Click-target data:
--------------------
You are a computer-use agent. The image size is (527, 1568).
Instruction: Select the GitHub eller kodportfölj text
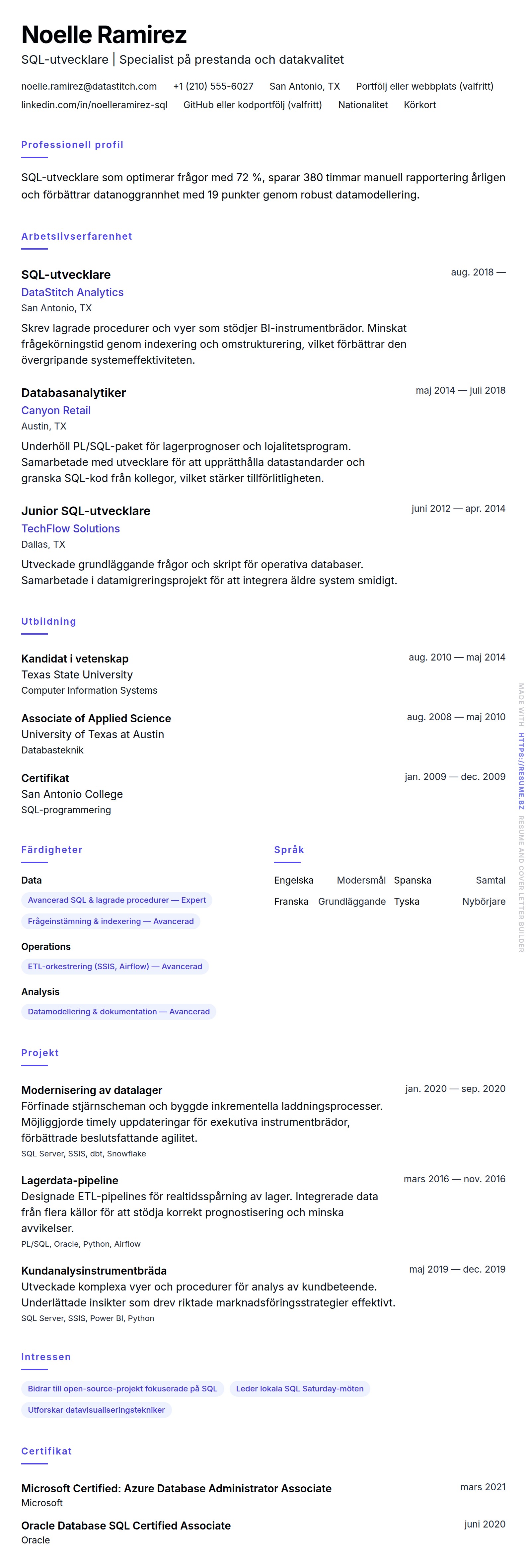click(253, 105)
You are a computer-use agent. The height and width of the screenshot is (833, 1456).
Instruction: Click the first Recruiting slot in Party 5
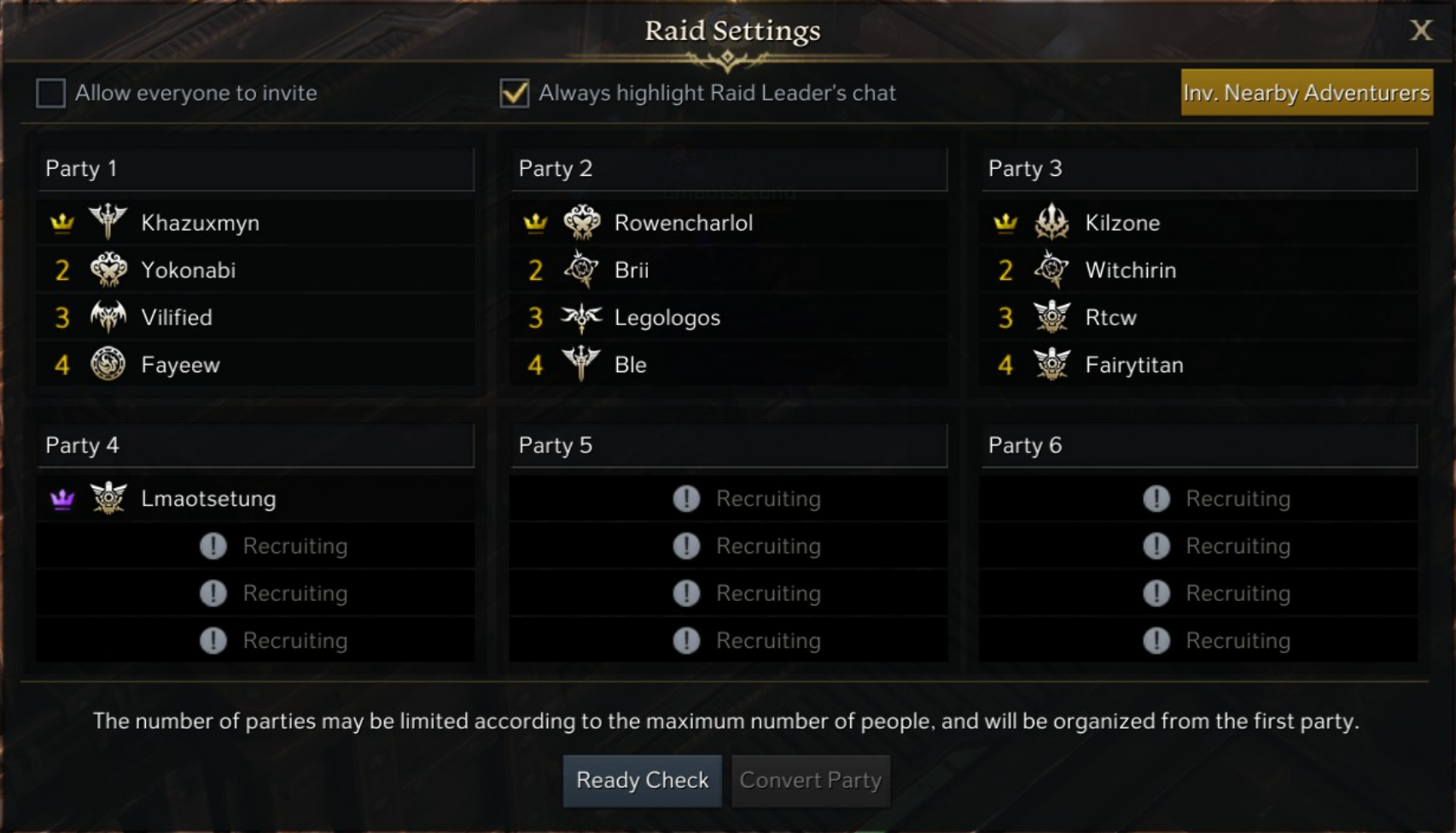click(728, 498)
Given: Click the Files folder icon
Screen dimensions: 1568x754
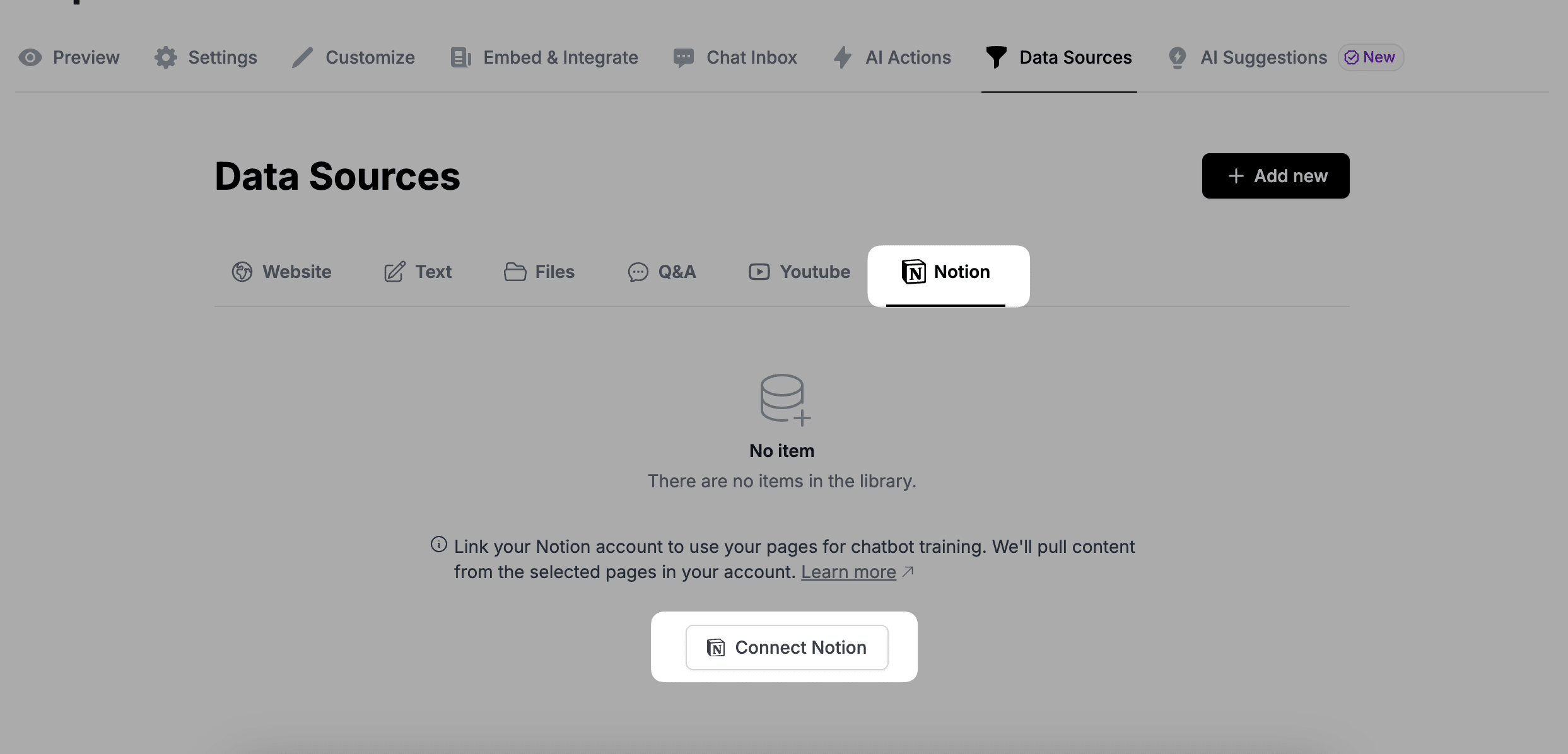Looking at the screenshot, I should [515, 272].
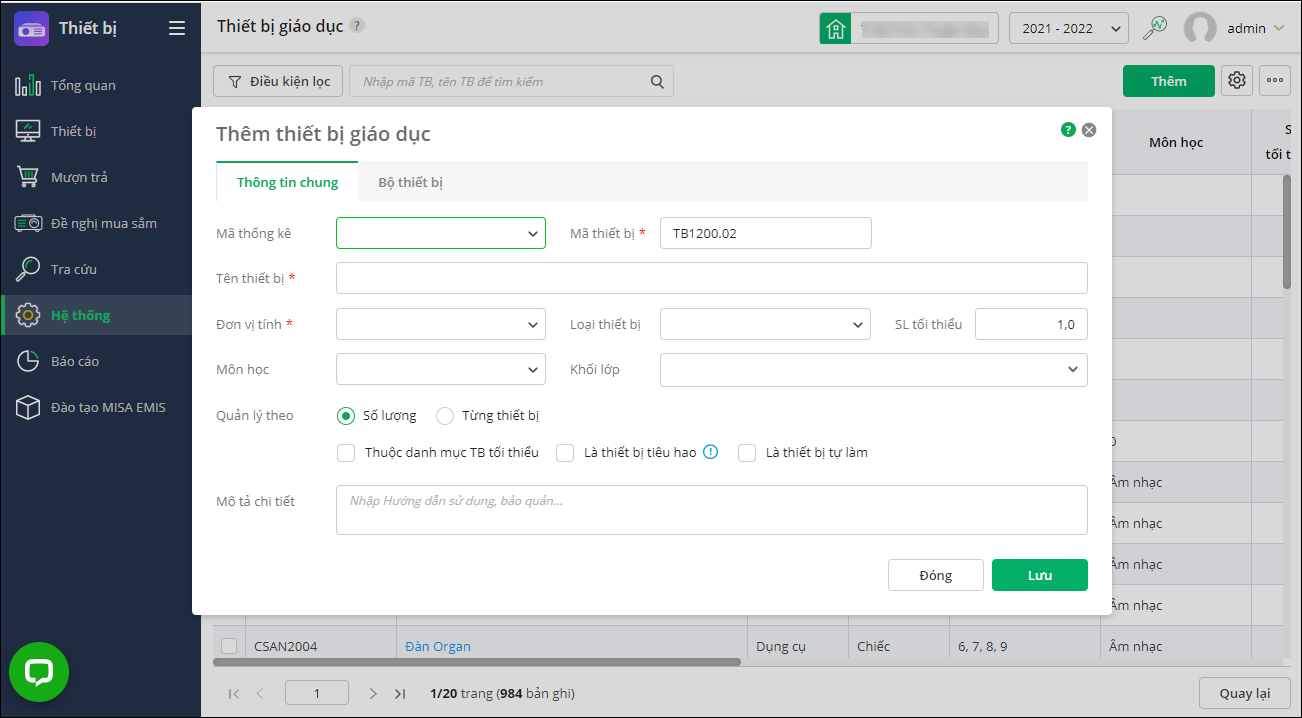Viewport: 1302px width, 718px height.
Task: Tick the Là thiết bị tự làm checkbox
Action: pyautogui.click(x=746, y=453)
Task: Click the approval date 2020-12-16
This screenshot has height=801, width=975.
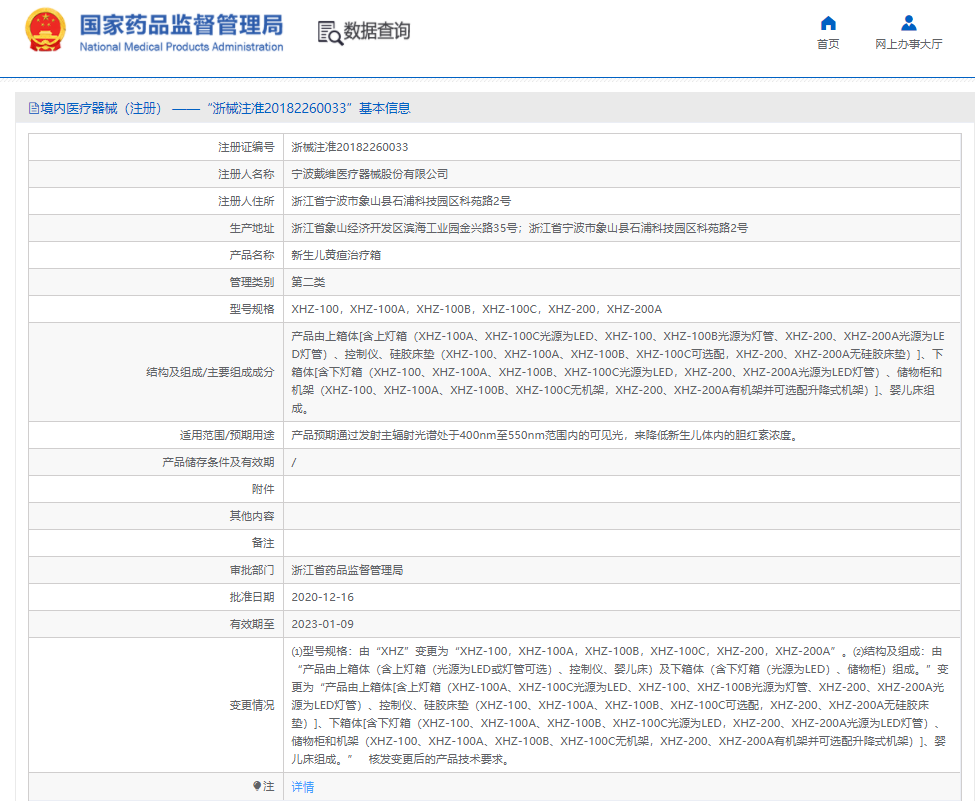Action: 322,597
--------------------
Render every line of the rows above as a Markdown table with the columns "No." and "Text", numbering the lines in order and skipping blank ones. Leave the pictures out.

▶ [ANSWER TO THE EXERCISE]:
| No. | Text |
|---|---|
| 1 | You are a computer-use agent. The image size is (527, 1568). |
| 2 | Instruction: Select the GitHub eller kodportfölj text |
| 3 | click(253, 105) |
| 4 | You are a computer-use agent. The height and width of the screenshot is (833, 1456). |
| 5 | Instruction: Click the first Recruiting slot in Party 5 |
| 6 | click(728, 498) |
| 7 | Given: Click the Files folder icon |
| 8 | Screen dimensions: 1568x754 |
| 9 | Looking at the screenshot, I should [515, 272]. |
| 10 | Viewport: 1302px width, 718px height. |
| 11 | Task: Tick the Là thiết bị tự làm checkbox |
| 12 | Action: pyautogui.click(x=746, y=453) |
| 13 | Task: Click the approval date 2020-12-16 |
| 14 | This screenshot has height=801, width=975. |
| 15 | Action: 322,597 |